Reproduce the following items verbatim, all of them, with no alterations.

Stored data
»»
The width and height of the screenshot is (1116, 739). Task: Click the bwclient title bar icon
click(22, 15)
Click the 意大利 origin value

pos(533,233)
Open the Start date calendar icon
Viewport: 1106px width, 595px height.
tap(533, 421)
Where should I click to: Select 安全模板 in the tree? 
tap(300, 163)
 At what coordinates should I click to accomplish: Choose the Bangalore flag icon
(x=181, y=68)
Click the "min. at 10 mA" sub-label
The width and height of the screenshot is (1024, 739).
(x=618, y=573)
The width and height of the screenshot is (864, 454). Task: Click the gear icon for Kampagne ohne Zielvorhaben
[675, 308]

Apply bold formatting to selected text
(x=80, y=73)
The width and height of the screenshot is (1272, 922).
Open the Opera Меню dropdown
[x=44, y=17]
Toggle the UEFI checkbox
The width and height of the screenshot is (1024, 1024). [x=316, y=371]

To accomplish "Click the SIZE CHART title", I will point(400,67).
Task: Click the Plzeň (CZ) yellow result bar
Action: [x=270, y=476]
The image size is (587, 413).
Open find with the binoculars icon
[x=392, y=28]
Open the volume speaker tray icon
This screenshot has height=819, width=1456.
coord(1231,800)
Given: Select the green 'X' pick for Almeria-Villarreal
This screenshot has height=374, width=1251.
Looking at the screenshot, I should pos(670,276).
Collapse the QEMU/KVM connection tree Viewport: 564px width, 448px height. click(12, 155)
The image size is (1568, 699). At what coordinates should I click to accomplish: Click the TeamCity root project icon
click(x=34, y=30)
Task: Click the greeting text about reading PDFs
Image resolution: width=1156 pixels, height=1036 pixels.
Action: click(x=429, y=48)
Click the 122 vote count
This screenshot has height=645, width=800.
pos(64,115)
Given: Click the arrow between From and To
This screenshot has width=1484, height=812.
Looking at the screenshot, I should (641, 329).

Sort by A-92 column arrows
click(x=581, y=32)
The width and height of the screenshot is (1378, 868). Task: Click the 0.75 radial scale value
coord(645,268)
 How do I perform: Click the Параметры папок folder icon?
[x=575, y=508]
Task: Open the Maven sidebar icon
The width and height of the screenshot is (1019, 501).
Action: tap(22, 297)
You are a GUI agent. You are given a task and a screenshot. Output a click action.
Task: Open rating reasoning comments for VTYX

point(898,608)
««
_Task output_
The width and height of the screenshot is (1116, 739). Task: Click the bwclient title bar icon
click(22, 15)
Click the 意大利 origin value

pos(533,233)
Open the Start date calendar icon
Viewport: 1106px width, 595px height.
tap(533, 421)
Where should I click to: Select 安全模板 in the tree? 
tap(300, 163)
 At what coordinates should I click to accomplish: Choose the Bangalore flag icon
(x=181, y=68)
Click the "min. at 10 mA" sub-label
The width and height of the screenshot is (1024, 739).
(x=618, y=573)
The width and height of the screenshot is (864, 454). Task: Click the gear icon for Kampagne ohne Zielvorhaben
[675, 308]

Apply bold formatting to selected text
(x=80, y=73)
The width and height of the screenshot is (1272, 922).
Open the Opera Меню dropdown
[x=44, y=17]
Toggle the UEFI checkbox
The width and height of the screenshot is (1024, 1024). [x=316, y=371]

To accomplish "Click the SIZE CHART title", I will point(400,67).
Task: Click the Plzeň (CZ) yellow result bar
Action: [x=270, y=476]
The image size is (587, 413).
Open find with the binoculars icon
[x=392, y=28]
Open the volume speaker tray icon
This screenshot has height=819, width=1456.
coord(1231,800)
Given: Select the green 'X' pick for Almeria-Villarreal
This screenshot has height=374, width=1251.
Looking at the screenshot, I should pos(670,276).
Collapse the QEMU/KVM connection tree Viewport: 564px width, 448px height. click(12, 155)
The image size is (1568, 699). At what coordinates should I click to accomplish: Click the TeamCity root project icon
click(x=34, y=30)
Task: Click the greeting text about reading PDFs
Image resolution: width=1156 pixels, height=1036 pixels.
Action: click(x=429, y=48)
Click the 122 vote count
This screenshot has height=645, width=800.
pos(64,115)
Given: Click the arrow between From and To
This screenshot has width=1484, height=812.
Looking at the screenshot, I should (641, 329).

Sort by A-92 column arrows
click(x=581, y=32)
The width and height of the screenshot is (1378, 868). Task: Click the 0.75 radial scale value
coord(645,268)
 How do I perform: Click the Параметры папок folder icon?
[x=575, y=508]
Task: Open the Maven sidebar icon
The width and height of the screenshot is (1019, 501).
Action: tap(22, 297)
You are a GUI agent. You are given a task and a screenshot. Output a click action.
Task: Open rating reasoning comments for VTYX

point(898,608)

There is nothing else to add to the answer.